Tehran suggests the West abandon democracy; the West offers talks. Is this how to stop a nuclear threat?

Thursday, May 11, 2006; Page A26

IT WAS HARD not to be struck by the sequence of developments on Iran on Monday. First, Iranian President Mahmoud Ahmadinejad dispatched a letter to President Bush suggesting that the West give up on liberal democracy and join those who “are turning to the teachings of religion”; also, that it disclose what the Iranian leader supposes is the involvement of “intelligence and security services” in the attacks of Sept. 11, 2001, and rethink its support for Israel. Hours later the Bush administration agreed to support a European plan to postpone action by the U.N. Security Council on Iran’s nuclear program and reopen negotiations with Mr. Ahmadinejad’s government. As the French foreign minister put it, “It seems stupid for us not to stretch out our hand.”

We’ll assume the new Western offer was not prompted by Mr. Ahmadinejad’s letter. Still, in light of a manifesto that sounds more like those of Osama bin Laden and Abu Musab al-Zarqawi than of a government interested in detente, it’s worth asking: What exactly do the Bush administration and its allies hope to achieve through the latest proffer? Iran brusquely rejected a previous European offer just last August; since then it has steadily ramped up its work on enriching uranium, even as its government has mobilized for a confrontation with the West. European governments loudly promised there would be consequences for such action. Now, faced with Russian and Chinese resistance to the first substantive step — a binding Security Council resolution that would not mandate sanctions — they have decided that bargaining should be tried again.

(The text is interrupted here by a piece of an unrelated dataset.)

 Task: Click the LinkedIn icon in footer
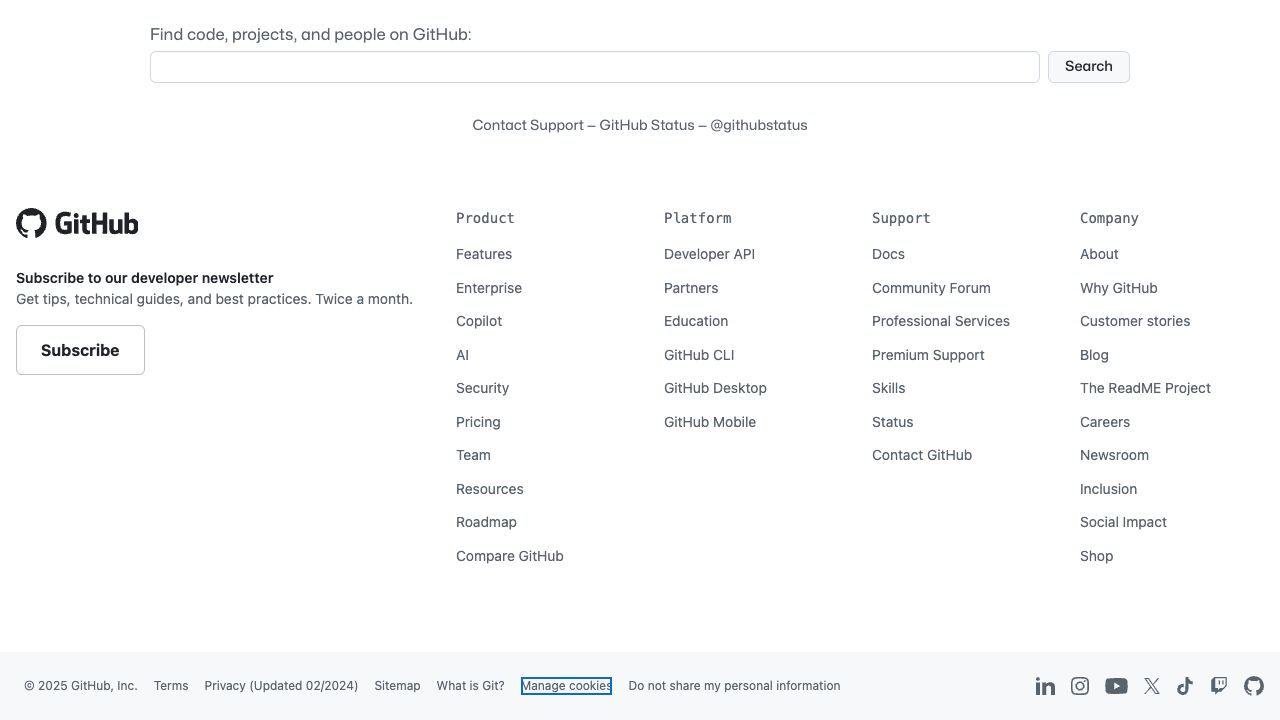1045,686

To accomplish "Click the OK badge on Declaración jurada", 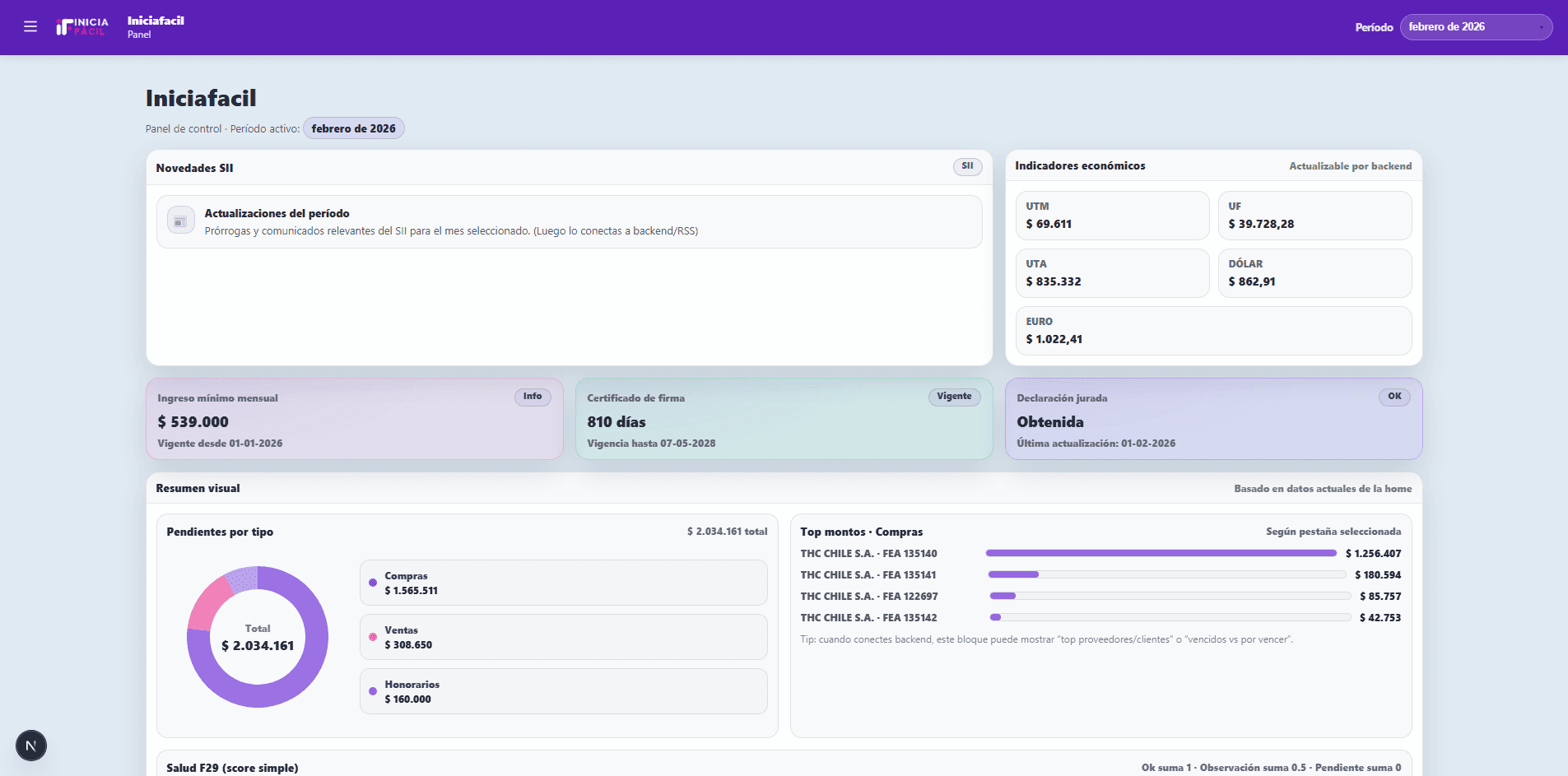I will pyautogui.click(x=1394, y=397).
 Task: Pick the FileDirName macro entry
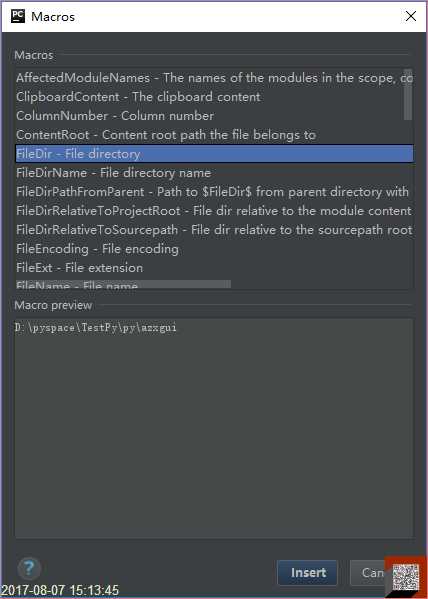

U.S. officials say that this time, the approach to Iran will be different. Offers of trade concessions and technology will be paired with the concrete threat of sanctions if Iran refuses to halt its nuclear work. The Bush administration’s hope is that Russia and China will join in the coalition making the carrot-and-stick pitch — and that they will agree to passage of a Security Council resolution ordering an end to uranium enrichment at the same time the package is delivered to Tehran. If that happened, the effort to restrain Iran would make an important advance, since until now neither Russia nor China has been prepared to support sanctions, much less join a coalition to threaten them.

Yet it will be crucial to the coming diplomacy that sticks as well as carrots remain in the multilateral initiative. It seems likely that any military action aimed at Iran’s nuclear program would inflame the world without ending the threat. That makes it all the more important for nations that don’t want Iran to have a nuclear weapon to show that sanctions are a plausible alternative. Administration officials say they will insist on that principle, but in their public statements so far, European ministers have emphasized the carrots. Iran is counting on a split among the allies; Mr. Ahmadinejad’s letter was designed to foster it. Until his government is disabused of the notion that there is no cost in defying the West, his response to new offers will be more of the same rhetoric.